== Task prompt ==
From the entries that follow, copy each line in which "Microsoft" appears.

== Material for the task ==

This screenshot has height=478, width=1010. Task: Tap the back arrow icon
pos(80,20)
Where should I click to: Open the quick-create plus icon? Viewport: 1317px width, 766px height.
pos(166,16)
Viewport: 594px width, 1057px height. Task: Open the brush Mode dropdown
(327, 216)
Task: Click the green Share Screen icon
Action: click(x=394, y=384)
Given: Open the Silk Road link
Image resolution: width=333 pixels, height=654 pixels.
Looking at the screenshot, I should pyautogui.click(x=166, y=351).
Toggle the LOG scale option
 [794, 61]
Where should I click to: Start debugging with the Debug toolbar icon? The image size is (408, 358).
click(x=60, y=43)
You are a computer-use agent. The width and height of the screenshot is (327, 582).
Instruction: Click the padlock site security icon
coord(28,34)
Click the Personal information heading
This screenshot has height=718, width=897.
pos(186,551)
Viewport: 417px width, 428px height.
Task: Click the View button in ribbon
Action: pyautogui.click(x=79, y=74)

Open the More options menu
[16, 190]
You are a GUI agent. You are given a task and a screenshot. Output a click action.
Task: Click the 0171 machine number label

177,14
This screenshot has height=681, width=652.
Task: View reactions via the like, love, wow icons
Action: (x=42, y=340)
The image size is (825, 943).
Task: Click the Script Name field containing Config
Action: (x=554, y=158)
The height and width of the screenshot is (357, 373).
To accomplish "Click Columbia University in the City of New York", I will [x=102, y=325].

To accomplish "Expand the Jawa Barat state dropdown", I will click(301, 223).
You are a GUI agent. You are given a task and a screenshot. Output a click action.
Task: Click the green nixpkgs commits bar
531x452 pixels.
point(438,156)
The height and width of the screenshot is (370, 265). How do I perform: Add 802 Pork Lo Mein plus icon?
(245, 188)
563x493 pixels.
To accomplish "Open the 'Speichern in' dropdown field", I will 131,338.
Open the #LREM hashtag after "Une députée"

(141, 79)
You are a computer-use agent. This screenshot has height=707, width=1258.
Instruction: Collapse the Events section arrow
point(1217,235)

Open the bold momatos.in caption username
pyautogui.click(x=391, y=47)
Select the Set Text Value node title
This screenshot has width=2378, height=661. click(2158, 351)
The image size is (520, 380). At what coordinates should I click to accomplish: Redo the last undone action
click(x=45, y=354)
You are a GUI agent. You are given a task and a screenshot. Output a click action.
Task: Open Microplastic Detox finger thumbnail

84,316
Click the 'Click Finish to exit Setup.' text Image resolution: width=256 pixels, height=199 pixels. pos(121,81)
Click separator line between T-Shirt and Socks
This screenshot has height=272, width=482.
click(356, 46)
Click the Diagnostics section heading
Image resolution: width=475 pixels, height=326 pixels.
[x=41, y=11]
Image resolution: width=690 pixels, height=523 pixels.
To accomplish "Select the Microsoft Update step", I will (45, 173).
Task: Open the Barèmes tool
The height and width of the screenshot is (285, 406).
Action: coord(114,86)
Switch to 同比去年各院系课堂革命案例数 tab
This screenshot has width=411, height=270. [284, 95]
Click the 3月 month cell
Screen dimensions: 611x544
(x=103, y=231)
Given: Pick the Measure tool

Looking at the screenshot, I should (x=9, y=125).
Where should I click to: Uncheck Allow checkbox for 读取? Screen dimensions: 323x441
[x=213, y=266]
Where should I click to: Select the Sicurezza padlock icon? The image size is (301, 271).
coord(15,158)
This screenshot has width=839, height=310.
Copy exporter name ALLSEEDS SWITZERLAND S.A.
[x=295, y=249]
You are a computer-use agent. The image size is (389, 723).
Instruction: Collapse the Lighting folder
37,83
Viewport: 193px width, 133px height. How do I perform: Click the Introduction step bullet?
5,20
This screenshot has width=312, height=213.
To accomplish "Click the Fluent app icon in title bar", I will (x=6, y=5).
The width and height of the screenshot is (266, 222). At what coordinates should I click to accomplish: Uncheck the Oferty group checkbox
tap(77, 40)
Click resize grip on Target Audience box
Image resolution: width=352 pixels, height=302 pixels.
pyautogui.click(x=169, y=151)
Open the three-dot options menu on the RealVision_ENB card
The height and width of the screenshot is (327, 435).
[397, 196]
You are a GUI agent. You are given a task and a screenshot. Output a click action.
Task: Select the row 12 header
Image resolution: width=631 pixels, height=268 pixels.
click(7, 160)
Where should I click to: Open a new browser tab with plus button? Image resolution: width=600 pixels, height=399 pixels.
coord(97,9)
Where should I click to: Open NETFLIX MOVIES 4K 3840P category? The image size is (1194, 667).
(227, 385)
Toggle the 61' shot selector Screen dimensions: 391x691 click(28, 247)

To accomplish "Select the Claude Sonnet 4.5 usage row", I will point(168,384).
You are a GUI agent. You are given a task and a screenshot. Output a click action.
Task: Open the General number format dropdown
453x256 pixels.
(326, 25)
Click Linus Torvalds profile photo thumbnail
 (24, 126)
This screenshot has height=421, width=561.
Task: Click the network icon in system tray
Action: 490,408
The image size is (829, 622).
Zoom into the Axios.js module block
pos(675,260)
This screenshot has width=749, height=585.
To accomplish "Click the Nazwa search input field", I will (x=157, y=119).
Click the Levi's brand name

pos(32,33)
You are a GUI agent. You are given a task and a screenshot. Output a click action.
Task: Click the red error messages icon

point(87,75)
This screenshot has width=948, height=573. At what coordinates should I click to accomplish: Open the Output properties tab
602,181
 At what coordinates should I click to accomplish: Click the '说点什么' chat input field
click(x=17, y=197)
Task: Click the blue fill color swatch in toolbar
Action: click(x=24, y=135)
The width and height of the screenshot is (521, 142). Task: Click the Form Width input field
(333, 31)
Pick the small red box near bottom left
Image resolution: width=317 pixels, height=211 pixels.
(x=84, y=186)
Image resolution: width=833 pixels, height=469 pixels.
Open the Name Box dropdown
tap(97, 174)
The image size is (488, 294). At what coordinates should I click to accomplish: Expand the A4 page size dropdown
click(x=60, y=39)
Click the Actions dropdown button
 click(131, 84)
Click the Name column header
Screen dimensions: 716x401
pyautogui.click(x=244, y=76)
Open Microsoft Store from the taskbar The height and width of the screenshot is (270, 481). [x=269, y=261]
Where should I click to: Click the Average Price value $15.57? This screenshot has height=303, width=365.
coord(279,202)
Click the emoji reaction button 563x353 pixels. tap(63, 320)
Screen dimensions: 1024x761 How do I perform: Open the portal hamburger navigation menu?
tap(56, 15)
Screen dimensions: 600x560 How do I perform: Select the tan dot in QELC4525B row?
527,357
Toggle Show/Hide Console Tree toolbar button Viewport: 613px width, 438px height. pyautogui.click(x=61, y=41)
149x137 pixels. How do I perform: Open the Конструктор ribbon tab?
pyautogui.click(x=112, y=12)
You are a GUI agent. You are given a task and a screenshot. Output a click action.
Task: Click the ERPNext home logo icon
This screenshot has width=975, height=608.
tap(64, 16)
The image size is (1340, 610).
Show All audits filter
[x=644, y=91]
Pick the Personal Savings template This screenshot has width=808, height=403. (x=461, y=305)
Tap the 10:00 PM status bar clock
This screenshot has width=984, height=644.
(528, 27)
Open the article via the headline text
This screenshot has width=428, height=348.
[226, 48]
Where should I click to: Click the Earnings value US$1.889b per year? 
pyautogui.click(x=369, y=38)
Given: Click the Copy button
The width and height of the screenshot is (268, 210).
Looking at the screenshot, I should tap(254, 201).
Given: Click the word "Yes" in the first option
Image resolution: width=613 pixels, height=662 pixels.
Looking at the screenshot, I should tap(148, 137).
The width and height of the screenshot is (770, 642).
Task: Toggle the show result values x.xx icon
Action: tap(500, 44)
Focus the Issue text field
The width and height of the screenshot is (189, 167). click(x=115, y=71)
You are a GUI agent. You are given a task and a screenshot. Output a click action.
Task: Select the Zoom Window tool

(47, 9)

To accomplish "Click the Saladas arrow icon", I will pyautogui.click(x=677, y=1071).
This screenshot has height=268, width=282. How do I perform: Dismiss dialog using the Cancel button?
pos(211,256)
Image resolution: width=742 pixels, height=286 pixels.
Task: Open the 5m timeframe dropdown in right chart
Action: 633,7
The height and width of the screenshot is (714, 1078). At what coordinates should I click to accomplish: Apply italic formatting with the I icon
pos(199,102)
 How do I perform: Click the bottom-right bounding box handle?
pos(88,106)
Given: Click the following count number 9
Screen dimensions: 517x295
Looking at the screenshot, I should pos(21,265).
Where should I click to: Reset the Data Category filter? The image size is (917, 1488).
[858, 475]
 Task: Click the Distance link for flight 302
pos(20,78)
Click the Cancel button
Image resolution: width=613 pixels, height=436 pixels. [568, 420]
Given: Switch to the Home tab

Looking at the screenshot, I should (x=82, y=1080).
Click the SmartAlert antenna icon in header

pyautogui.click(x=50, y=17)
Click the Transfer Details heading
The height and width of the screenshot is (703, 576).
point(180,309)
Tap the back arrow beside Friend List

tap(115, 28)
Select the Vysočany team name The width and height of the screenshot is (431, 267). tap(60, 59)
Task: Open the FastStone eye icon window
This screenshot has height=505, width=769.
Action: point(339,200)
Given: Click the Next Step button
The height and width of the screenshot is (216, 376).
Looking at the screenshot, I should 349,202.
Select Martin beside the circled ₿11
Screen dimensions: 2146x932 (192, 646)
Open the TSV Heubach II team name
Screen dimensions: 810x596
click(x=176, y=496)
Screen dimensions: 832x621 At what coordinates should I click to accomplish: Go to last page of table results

== Result of the exercise ==
To accomplish "Select the Microsoft Update step", I will (45, 173).
Open Microsoft Store from the taskbar The height and width of the screenshot is (270, 481). [x=269, y=261]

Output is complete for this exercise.